}Video: From ashes to end zone
Cardinal Newman is a rallying point for a region ravaged by the most destructive wildfire in California history. Beau Barrington
has completed hundreds of passes to his longtime friend Kyle Carinalli
in practices and games over the years.
The Cardinal Newman (Santa Rosa, Calif.)
quarterback has hooked up with Carinalli 23 times for 568 yards and 10 touchdowns this season alone.
But the connection they made Saturday night will be remembered — and treasured — in Northern California for generations.
Barrington fired a short inside route to the speedy Carinalli, who turned it into a 42-yard touchdown pass with 92 seconds remaining to give Cardinal Newman a 29-28 North Coast Section Division 3 semifinal playoff win over rival Rancho Cotate (Rohnert Park).
The Cardinals (10-2) go after their 13th section title Saturday against top-seed Marin Catholic-Kentfield (11-0).
As the second seed, Newman is hardly a long shot, but considering half its campus was destroyed in the devastating and deadly Tubbs Fire
, this would no doubt be its most resilient and heart-felt championship.
The Tubbs Fire scorched parts of Napa, Sonoma and Lake counties in October, caused at least 22 deaths and destroyed 53,000 structures. The most destructive wildfire in California history ravaged Santa Rosa, a city of 175,000 people, and caused damage estimated at $1.2 billion.
Newman's football season was put on hold for more than a week as the families of players and coaches mucked through the rubble and dealt with the chaos and trauma. Ninety of the school's 600 students lost their homes, including five Newman football players from the 44-person roster.
Barrington and Carinalli were two of them.

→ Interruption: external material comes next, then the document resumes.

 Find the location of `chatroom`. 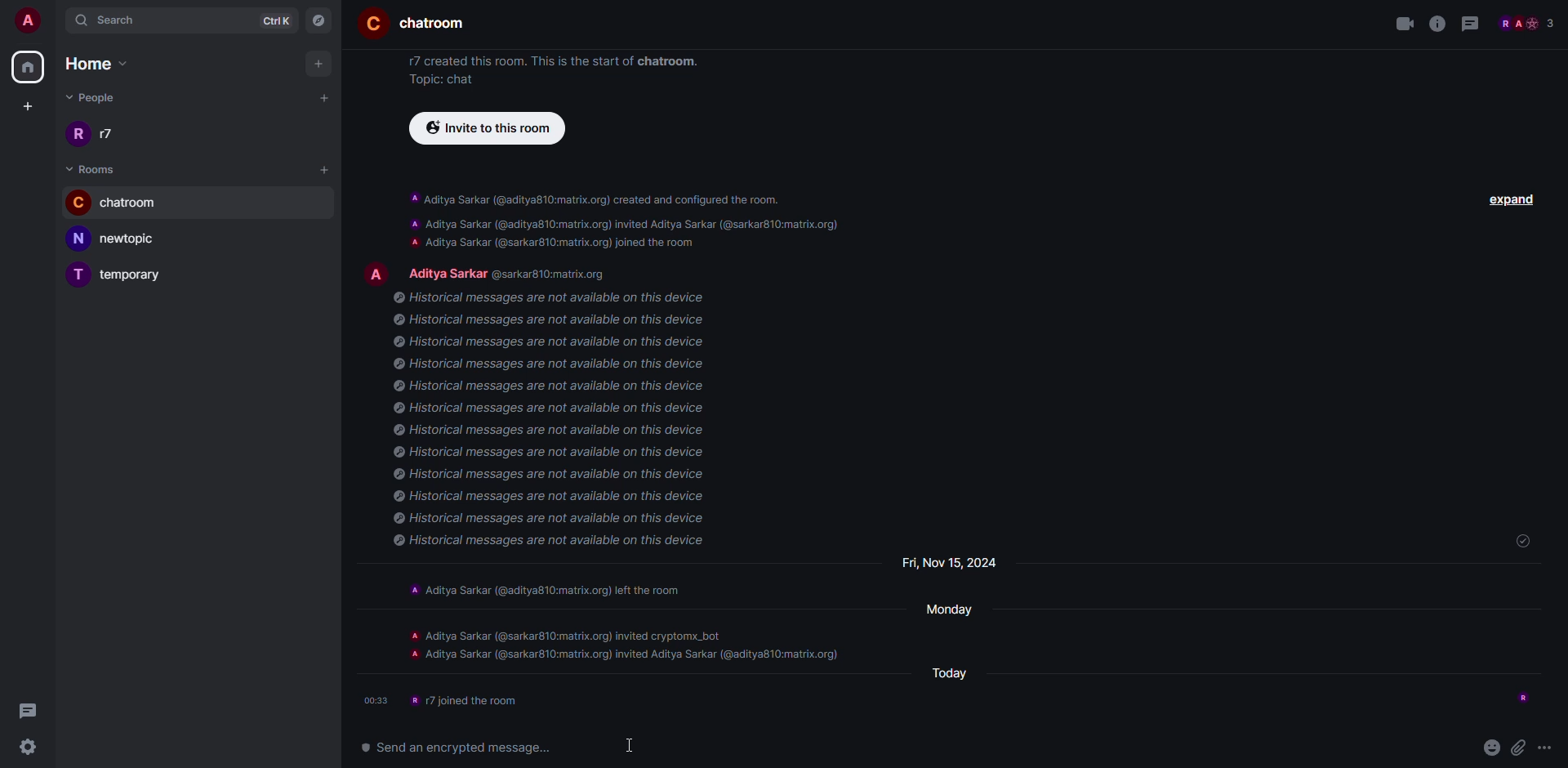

Carinalli, a 5-foot-10, 170-pounder known for is quick feet on the field, had to evade flaming embers while fleeing his home. He told the San Francisco Chronicle
when he returned hours later, his home was gone.
"It was like watching my entire life turned to ash," he said "It just didn't seem real."
Barrington, also known for his quickness and ability to escape pressure, said football has been a great tool to escape reality. Upon his return home, he called his neighborhood a "ghost town."
"Football used to be our life," he said. "Now it's like our getaway from everything that's bad."
Watching Carinalli zip through the Cotate secondary Saturday surely was sheer joy and escapism. When he crossed the goal line, the Newman players, faithful and community flailed a collective fist and afterward some even shed tears.
"I was so excited watching him run," Barrington told the Chronicle
. "I knew as soon as he took off he was going to score."
The Cardinals are certainly a rallying point for a region hit hard by real life. Newman coach Paul Cronin, interviewed by countless local and national media since the fires, has tried not to put that burden on his team. He's focused the players on the game, strategy, camaraderie and not the tragedy.
On the game-winning play: "We weren't think about houses," Cronin said. "We found a match-up we could exploit with Beau and Kyle, and Kyle just turned on the afterburners."
He said Saturday that his team didn't play great. But he was proud of how they had fought back from a 12-0 deficit — and clearly so much more.
"We fought and fought and fought," he said. "When you get slapped in the mouth, you have two choices: Stay down or get back up. You've got to respect our resilience."